Sorprende la humildad de Allen. Durante todo el libro no para de negar la mayor: no es un genio. Ni se acerca. Tampoco un intelectual. Se considera alguien que ha llegado alto tan solo por el hecho de estar en el lugar y el momento adecuado. Te descoloca, porque haciendo cuentas sus casi cincuenta películas han recibido decenas de premios y todos los actores relevantes de varias generaciones se han pegado por trabajar con él. Ahora se pegan, con excepciones como su ex Diane Keaton, por borrarlo de su currículum. Pero Allen tiene los pies en el suelo, es un estoico moderno y afirma que la obsesión con uno mismo es “una traicionara pérdida de tiempo” y confiesa: “he tenido más éxito y suerte del que merezco”. Por eso no lee las críticas ni acude a recibir los innumerables premios que hasta ahora recibía a lo largo y ancho del globo. Allen desprecia la posteridad y el intelectualismo trascendente, también llamado pedantería. Supongo que recordaréis la escena del cine de Annie Hall, que vi hace poco por televisión.

“La diversión reside en el trabajo”, la gracia de hacer una película es el acto creativo en sí, repite una y otra vez. El resto, es “perder el tiempo en trivialidades”. Lo comparto por completo, como diletante: disfruto más escribiendo un relato que haciéndolo público.

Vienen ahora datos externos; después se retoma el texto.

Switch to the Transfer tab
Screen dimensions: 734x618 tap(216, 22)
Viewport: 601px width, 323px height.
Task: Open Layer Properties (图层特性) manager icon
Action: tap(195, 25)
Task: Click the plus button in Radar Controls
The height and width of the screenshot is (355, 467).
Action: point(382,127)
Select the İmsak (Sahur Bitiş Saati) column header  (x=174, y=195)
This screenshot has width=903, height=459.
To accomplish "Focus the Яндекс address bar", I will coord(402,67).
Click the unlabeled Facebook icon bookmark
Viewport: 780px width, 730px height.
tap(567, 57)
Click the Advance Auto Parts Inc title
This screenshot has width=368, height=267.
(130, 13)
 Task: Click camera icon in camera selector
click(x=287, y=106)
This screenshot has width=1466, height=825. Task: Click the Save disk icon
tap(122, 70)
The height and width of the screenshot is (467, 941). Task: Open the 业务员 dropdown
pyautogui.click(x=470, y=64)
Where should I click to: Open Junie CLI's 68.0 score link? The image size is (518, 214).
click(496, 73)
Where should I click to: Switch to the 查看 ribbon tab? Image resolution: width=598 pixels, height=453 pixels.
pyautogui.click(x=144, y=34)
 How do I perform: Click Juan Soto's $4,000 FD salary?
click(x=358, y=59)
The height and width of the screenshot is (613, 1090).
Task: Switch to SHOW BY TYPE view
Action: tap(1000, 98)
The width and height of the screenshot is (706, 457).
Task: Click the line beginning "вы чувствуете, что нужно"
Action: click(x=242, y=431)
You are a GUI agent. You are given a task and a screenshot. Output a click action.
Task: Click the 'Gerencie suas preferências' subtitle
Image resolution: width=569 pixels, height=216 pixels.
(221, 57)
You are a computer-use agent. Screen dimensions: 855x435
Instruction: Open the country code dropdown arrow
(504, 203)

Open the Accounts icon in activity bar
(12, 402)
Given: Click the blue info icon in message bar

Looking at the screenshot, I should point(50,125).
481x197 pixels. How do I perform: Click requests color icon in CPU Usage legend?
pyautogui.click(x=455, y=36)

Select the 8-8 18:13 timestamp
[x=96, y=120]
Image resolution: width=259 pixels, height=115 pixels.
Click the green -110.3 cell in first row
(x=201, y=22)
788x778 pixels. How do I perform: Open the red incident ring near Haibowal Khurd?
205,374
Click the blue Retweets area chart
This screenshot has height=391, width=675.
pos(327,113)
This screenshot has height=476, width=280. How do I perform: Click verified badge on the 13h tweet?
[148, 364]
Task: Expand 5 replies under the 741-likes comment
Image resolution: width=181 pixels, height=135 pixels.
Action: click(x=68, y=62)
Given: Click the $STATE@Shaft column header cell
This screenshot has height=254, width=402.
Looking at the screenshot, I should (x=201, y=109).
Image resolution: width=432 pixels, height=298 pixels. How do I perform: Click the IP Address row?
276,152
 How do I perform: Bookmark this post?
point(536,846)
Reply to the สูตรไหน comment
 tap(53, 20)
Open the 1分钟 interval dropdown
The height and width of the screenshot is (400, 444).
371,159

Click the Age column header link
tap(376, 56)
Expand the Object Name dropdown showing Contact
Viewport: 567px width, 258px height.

La verdadera diversión es escribirlo, el resto es un viacrucis, un camino tortuoso que la mayor de las veces (en mi caso, siempre) no lleva a ninguna parte.

El libro, aunque no está organizado en capítulos y se lee como una conversación junto a una buena cena, comienza como casi todas las biografías: en la infancia. Sigue con sus inicios en el mundo del espectáculo, su llegada casual al cine, se detiene (ocupa casi una quinta parte) en el tortuoso asunto de Mia Farrow (es notable la intención de proclamar y probar su inocencia, como resulta lógico) y hace un repaso somero pero pormenorizado a su filmografía. El estilo es torrencial, con las inevitables digresiones y desvela una personalidad neurótica y con fobia social que se entrevé en muchos de sus personajes. Son las dificultades de vivir en el mundo y convivir con otras personas, de amar y ser o no correspondido. El sarcasmo y humor de Allen está diseminado por doquier, quizá en menor medida de lo esperado. Tampoco es un tratado sobre cine y admite que decepcionará a los estudiantes y eruditos. Aunque la lección es clara: sin un buen guion, no hay buena película. Esperemos que el guion de la película del maestro, de casi 85 años, tenga un giro inesperado y su final no sea abandonar el oficio porque todos le hayan dado la espalda.